Sorprende, en fin, a la luz de esas tres noticias,
que la religión y la libertad sigan todavía en España direcciones tan
opuestas. Las declaraciones de los representantes de la Iglesia Católica
en los dos años y medio del Gobierno de Zapatero podrían recopilarse en
un manual de cómo utilizar el engaño y la propaganda para auxilio
espiritual y material de la derecha política. La Iglesia despliega toda
su infantería y la pone al servicio del Partido Popular. El objetivo:
echar a Zapatero, a los socialistas y recuperar las riendas del
Gobierno. Les gusta, a la Iglesia y a la derecha española, amasar el
poder y mantenerlo.
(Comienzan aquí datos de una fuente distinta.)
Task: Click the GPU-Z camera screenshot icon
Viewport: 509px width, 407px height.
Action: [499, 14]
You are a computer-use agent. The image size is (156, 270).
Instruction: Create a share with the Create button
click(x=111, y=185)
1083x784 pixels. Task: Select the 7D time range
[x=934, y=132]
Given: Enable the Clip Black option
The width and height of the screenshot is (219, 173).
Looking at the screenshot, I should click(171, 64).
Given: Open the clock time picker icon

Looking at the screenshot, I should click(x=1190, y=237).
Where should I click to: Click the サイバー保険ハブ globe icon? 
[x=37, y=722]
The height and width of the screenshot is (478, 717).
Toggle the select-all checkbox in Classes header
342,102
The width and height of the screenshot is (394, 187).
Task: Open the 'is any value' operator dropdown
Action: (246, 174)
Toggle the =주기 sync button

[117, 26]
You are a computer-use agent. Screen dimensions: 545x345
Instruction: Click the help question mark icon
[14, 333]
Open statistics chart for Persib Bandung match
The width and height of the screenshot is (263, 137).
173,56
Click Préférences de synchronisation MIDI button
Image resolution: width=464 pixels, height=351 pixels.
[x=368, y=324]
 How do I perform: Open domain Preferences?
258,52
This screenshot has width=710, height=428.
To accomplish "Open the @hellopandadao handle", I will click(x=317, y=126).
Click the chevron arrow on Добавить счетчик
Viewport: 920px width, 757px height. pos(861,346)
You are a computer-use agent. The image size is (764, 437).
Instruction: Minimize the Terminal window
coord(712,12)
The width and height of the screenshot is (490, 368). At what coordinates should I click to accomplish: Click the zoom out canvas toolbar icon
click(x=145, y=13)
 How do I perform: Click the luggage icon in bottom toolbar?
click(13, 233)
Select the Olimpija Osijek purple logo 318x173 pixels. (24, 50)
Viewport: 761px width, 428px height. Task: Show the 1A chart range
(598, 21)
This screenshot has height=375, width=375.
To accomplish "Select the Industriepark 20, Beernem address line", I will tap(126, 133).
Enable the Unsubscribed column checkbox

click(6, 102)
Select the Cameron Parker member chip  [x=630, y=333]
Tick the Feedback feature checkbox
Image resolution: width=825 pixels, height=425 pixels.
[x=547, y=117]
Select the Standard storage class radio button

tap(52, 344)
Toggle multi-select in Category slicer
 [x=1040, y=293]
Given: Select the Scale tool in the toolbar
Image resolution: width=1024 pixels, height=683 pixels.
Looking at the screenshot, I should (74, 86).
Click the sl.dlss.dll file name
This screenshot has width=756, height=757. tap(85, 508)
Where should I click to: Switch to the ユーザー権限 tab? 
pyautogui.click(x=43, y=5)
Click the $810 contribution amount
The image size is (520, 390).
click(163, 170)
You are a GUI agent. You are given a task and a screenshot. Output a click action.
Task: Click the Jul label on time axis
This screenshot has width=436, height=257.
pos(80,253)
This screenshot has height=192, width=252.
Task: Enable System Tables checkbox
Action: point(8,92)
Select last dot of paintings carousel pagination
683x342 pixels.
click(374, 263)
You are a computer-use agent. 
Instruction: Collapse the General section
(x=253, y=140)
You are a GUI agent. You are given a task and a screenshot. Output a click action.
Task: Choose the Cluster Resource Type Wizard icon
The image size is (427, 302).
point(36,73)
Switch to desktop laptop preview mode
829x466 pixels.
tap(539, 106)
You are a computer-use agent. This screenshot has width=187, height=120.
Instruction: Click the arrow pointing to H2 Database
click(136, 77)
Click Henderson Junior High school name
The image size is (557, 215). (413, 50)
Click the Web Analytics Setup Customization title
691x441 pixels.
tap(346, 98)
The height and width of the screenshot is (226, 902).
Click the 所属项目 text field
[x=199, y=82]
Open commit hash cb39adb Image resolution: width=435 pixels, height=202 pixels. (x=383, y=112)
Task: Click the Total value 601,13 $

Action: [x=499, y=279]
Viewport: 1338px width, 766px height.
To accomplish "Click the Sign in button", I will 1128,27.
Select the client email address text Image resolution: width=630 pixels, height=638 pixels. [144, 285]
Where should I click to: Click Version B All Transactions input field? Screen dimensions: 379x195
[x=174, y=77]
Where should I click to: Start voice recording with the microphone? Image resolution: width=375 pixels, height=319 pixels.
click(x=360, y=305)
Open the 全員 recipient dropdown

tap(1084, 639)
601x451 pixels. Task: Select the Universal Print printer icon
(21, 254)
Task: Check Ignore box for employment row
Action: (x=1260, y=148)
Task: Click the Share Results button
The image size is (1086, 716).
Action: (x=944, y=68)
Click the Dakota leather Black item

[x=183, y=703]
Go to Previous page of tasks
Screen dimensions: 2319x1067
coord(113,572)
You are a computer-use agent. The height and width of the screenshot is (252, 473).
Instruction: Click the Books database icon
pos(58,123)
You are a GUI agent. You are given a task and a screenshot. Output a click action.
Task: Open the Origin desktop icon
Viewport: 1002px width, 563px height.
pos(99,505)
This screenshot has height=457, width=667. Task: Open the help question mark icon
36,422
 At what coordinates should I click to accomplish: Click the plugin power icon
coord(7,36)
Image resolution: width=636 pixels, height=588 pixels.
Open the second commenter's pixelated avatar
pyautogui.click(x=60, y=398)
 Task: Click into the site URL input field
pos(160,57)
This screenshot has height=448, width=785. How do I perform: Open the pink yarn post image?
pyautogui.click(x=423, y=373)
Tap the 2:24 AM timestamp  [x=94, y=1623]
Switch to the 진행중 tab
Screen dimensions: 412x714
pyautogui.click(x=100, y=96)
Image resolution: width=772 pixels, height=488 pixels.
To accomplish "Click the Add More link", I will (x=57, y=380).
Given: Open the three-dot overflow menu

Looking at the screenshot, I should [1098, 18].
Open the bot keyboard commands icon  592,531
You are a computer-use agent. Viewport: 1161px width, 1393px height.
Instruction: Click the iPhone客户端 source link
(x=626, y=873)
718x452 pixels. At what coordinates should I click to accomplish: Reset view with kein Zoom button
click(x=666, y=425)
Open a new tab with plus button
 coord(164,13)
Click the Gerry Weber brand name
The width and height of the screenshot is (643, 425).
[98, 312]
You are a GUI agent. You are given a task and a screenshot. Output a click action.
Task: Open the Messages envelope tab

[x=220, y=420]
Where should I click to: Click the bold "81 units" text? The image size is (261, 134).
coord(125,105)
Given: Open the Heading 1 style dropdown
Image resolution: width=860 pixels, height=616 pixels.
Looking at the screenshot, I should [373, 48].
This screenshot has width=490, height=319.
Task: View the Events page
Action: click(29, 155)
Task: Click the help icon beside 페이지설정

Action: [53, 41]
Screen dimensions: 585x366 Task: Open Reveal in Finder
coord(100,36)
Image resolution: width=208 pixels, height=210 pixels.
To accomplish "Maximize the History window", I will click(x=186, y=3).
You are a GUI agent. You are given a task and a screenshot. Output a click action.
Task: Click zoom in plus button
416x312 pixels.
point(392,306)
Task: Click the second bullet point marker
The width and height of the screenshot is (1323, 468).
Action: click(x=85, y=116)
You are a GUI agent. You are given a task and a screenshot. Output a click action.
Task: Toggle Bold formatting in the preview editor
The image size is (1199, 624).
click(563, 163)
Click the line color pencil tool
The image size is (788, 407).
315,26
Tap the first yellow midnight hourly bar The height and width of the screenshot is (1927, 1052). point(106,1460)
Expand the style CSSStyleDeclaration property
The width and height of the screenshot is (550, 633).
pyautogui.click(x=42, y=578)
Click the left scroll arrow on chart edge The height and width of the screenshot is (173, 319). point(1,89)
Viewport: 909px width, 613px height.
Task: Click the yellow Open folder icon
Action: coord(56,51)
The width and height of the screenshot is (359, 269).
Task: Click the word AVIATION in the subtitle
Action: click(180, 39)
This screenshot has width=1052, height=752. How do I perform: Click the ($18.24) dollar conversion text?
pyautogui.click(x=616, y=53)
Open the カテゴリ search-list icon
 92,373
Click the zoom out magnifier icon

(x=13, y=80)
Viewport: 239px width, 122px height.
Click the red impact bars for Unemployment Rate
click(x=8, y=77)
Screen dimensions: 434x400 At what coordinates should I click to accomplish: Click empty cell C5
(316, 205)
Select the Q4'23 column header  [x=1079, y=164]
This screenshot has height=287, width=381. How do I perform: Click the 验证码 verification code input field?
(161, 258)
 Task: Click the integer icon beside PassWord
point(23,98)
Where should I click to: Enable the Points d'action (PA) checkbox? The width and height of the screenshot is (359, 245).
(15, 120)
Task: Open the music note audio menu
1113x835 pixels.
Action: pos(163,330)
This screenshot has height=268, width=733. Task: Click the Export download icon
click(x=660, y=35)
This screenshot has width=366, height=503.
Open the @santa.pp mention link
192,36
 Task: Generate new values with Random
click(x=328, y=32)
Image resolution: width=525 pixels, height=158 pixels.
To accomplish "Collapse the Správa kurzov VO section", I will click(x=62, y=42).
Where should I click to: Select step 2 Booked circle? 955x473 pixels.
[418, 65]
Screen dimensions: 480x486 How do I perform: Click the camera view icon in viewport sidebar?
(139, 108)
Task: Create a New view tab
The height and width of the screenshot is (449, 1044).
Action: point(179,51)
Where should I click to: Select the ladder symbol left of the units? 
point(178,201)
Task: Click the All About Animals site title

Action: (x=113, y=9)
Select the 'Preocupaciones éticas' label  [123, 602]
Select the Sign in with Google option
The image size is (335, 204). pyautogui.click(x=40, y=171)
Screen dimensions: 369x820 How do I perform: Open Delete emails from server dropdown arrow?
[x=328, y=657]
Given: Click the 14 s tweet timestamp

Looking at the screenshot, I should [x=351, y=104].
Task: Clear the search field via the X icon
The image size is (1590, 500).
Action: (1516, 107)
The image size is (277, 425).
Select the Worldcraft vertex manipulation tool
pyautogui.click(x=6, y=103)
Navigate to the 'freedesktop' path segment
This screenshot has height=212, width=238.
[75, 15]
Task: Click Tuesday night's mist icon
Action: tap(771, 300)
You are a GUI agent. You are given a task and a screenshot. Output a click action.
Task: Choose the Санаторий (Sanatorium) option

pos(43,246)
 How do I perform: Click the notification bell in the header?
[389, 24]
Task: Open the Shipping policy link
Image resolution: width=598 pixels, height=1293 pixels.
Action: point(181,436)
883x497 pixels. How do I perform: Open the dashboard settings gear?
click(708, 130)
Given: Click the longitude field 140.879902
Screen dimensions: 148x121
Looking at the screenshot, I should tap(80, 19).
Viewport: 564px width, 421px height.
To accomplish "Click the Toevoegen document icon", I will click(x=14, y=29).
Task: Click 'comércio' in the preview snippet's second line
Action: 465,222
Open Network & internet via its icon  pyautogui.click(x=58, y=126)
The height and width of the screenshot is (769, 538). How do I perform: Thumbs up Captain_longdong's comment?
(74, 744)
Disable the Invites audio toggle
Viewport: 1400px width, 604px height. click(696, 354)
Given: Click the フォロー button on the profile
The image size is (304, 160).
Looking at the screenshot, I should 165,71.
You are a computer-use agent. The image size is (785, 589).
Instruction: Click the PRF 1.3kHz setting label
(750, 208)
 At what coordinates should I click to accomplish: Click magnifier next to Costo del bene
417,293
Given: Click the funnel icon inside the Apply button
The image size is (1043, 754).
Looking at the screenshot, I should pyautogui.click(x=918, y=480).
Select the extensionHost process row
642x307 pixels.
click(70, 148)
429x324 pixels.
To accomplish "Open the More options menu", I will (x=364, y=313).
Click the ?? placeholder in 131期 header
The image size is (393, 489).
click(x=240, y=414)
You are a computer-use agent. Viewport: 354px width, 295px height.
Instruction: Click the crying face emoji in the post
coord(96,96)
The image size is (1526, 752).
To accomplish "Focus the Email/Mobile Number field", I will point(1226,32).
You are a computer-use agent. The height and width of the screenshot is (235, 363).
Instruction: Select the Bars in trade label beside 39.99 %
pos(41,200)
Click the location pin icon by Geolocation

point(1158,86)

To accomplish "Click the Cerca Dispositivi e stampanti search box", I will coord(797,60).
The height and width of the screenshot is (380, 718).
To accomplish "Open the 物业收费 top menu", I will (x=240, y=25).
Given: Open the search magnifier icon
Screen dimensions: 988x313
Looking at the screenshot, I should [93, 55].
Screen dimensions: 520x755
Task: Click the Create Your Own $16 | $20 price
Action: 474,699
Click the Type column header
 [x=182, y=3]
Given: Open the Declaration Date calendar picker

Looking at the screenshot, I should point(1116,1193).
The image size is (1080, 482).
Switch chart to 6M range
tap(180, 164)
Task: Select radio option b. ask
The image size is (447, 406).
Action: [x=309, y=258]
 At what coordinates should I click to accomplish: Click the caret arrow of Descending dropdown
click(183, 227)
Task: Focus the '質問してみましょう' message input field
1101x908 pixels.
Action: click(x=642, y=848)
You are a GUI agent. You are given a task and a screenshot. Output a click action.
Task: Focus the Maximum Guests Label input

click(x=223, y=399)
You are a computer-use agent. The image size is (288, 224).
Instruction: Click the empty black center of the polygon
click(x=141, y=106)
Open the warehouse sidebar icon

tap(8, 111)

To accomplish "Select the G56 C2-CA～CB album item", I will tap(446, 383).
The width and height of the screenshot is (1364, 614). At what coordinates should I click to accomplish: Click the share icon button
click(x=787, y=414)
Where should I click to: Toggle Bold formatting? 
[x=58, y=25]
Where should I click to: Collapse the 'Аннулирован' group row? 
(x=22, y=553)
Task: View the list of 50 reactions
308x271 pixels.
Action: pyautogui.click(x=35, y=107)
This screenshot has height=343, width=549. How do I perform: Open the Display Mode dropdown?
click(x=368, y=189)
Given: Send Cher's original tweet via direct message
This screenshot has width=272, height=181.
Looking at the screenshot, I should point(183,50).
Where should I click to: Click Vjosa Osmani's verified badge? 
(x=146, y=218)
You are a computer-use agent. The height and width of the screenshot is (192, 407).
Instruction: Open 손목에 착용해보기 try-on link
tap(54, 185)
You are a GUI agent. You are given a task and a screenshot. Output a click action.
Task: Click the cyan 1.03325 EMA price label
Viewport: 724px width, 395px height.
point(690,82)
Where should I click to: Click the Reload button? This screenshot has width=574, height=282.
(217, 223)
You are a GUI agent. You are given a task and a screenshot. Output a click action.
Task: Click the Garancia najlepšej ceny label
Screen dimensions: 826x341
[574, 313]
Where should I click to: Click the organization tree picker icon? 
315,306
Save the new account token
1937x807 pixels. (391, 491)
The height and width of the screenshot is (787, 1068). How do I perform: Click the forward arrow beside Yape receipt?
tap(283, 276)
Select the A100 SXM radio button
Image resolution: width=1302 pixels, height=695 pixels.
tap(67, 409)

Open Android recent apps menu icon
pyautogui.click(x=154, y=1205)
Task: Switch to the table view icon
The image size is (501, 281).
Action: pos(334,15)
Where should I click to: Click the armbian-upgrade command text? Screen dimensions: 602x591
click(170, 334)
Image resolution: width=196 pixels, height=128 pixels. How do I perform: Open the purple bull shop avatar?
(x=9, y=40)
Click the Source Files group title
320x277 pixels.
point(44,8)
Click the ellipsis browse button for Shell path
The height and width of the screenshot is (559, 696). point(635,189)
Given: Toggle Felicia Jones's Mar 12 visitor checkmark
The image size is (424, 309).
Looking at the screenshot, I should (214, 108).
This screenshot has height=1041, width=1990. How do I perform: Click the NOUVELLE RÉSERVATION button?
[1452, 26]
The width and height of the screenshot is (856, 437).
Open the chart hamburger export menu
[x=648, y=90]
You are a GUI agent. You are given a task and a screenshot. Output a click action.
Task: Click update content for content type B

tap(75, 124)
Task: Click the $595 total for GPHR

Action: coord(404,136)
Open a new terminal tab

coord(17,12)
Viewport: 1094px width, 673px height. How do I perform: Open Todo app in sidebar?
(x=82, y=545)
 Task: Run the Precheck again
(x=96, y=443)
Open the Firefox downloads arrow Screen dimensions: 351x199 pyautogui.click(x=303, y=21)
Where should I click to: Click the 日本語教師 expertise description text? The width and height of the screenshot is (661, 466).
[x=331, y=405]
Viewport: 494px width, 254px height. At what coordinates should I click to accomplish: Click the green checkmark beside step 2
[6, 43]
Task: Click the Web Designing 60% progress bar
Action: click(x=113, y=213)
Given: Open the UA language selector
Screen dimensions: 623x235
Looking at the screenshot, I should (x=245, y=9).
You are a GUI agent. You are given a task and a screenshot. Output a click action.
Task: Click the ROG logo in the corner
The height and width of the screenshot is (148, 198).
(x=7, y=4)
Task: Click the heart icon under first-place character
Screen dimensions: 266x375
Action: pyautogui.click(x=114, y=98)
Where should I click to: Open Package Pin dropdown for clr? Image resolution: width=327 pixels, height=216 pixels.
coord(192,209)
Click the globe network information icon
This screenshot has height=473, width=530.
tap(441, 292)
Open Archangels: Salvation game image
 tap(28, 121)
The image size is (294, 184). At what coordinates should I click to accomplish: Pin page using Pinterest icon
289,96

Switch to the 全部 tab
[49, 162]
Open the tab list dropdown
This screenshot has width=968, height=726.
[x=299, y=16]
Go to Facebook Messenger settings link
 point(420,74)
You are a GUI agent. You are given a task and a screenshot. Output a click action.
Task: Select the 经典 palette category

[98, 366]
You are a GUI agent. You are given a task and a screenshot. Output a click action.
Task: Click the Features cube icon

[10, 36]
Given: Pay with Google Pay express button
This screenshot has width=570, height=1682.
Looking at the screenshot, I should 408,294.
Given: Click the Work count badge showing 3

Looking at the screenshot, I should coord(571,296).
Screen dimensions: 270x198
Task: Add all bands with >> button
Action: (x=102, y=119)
Les va de maravilla cuando lo tienen y si lo
pierden, utilizan todos los medios a su disposición, que son muchos,
para recuperarlo.
La Iglesia ha encontrado un auténtico filón en la
"intolerancia del laicismo que promueve el Gobierno". Por ahí va a
atacar una y otra vez, para defender sus privilegios, hasta que logre
derribarlo. No hace falta ser un adivino para saberlo. Basta con conocer
un poco nuestra historia más reciente, la misma que ahora se supone que
estamos removiendo.
Julián Casanova es Hans Speier Visiting
Professor en la New School for Social Research de Nueva York.